(Saved entries)
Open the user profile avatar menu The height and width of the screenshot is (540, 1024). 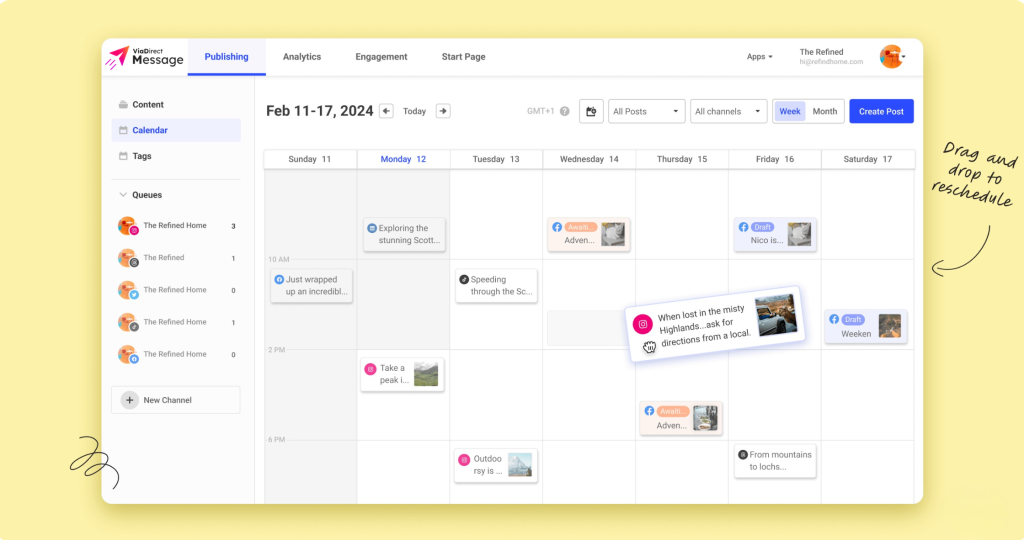coord(892,57)
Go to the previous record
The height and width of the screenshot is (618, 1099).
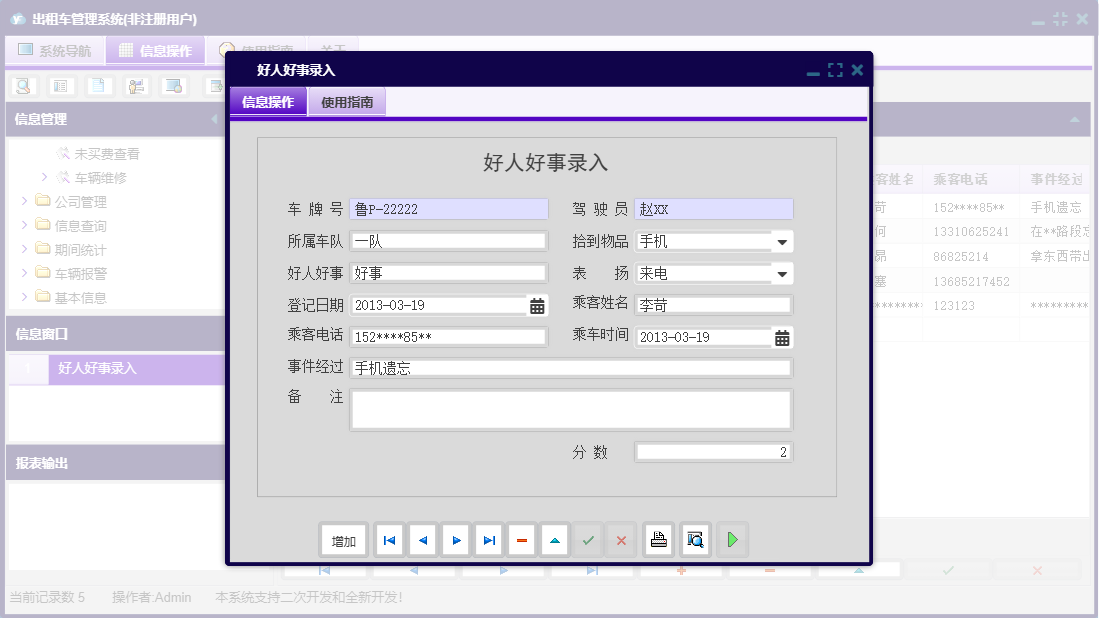pos(422,539)
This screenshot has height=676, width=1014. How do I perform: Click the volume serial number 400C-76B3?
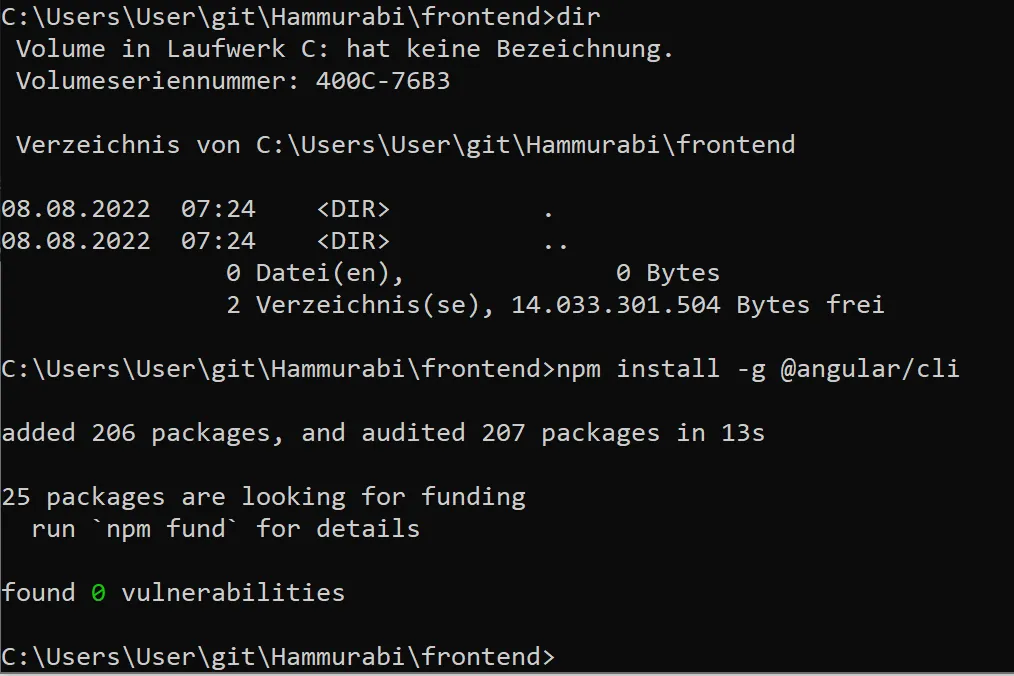pos(382,81)
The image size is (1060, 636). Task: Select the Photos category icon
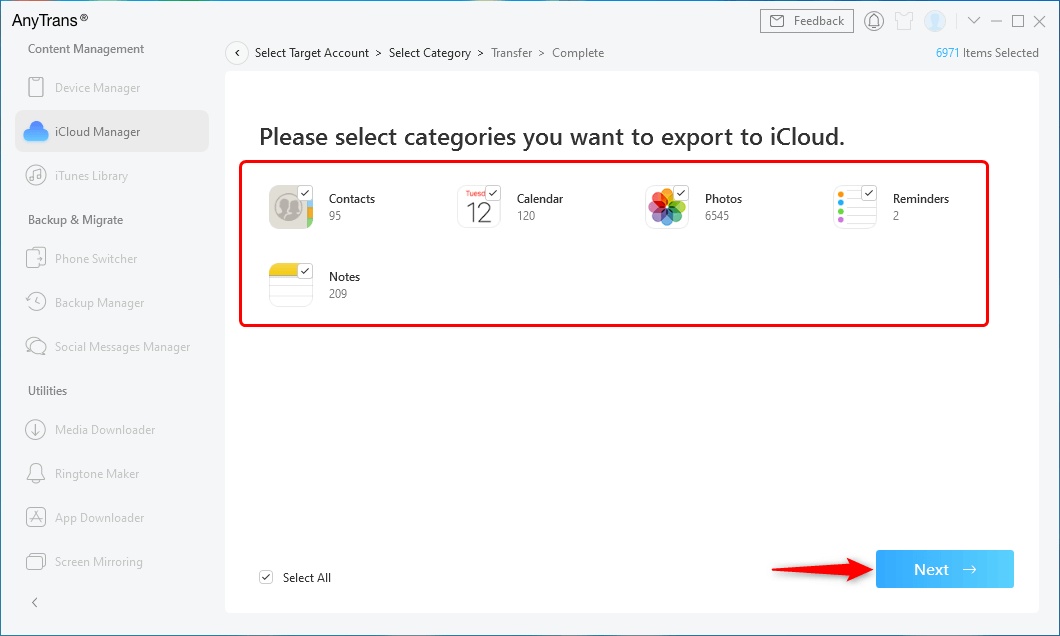coord(666,208)
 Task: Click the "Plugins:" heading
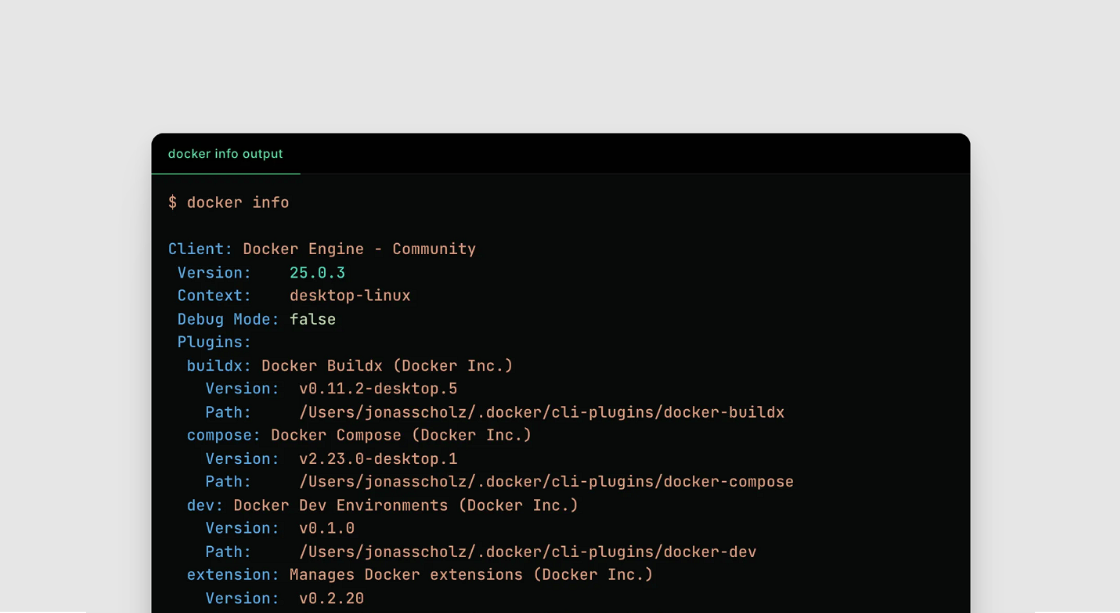pos(214,342)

## Task item:
What is needed is an exact transcription of the lines from the one holding "The image size" to the end of the data, with every picture left out.

## Exercise result:
The image size is (1060, 636). Task: Select the Photos category icon
coord(666,208)
 Task: Click the "Plugins:" heading
pos(214,342)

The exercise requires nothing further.